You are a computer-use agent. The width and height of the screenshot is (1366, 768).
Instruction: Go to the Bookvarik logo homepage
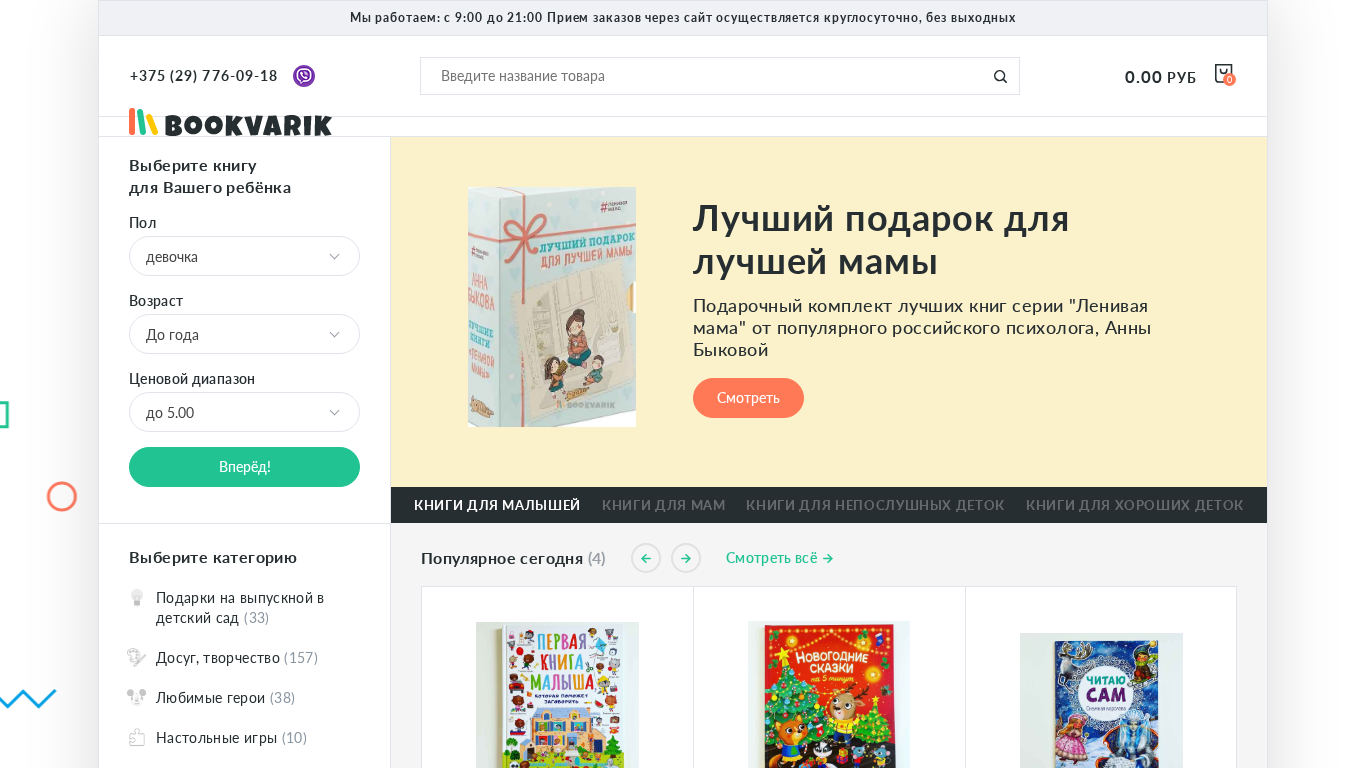point(230,122)
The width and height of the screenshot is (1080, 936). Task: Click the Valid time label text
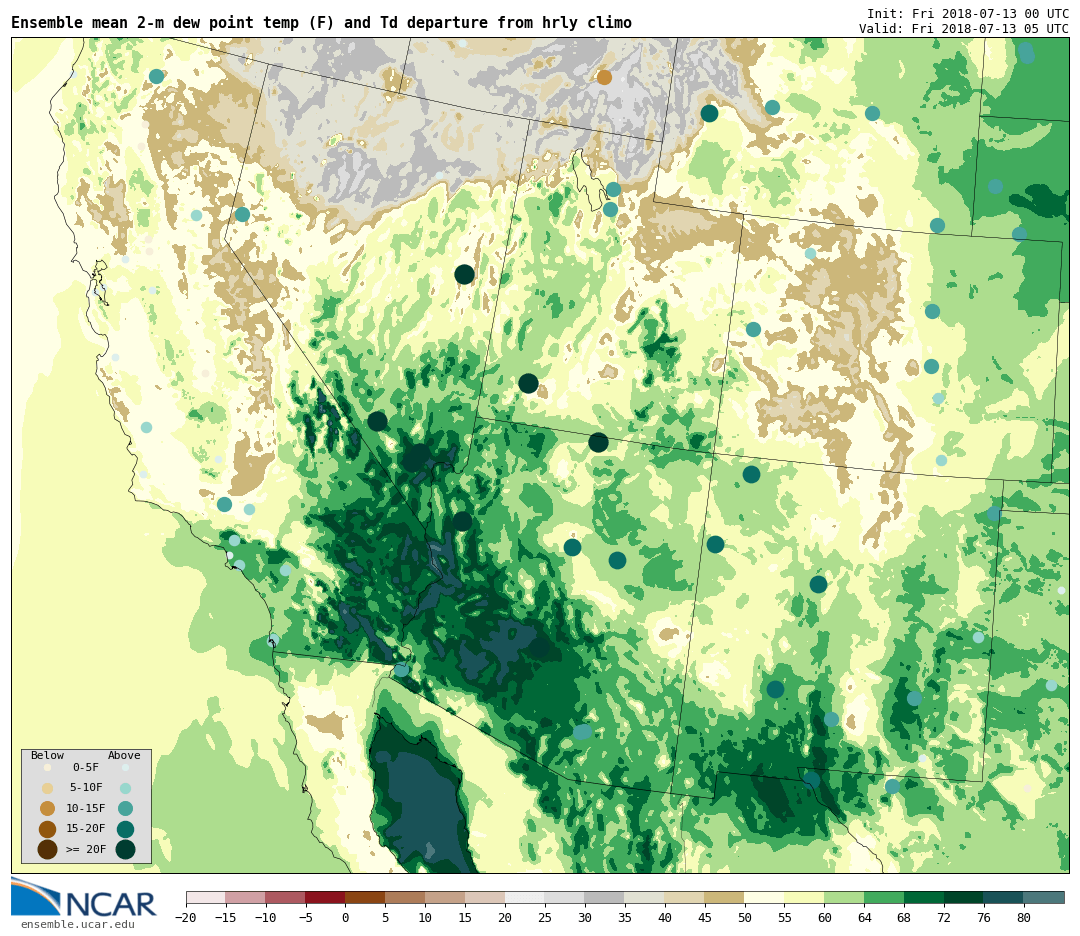point(963,29)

**EXERCISE INSTRUCTIONS**
From the line containing "Instruction: Go to" to the last line of the records above, return each line exactly, both ends included, and nothing more. Leave out the pictures.

**ANSWER TO THIS EXERCISE**
Instruction: Go to the Bookvarik logo homepage
point(230,122)
The width and height of the screenshot is (1080, 936). Task: Click the Valid time label text
point(963,29)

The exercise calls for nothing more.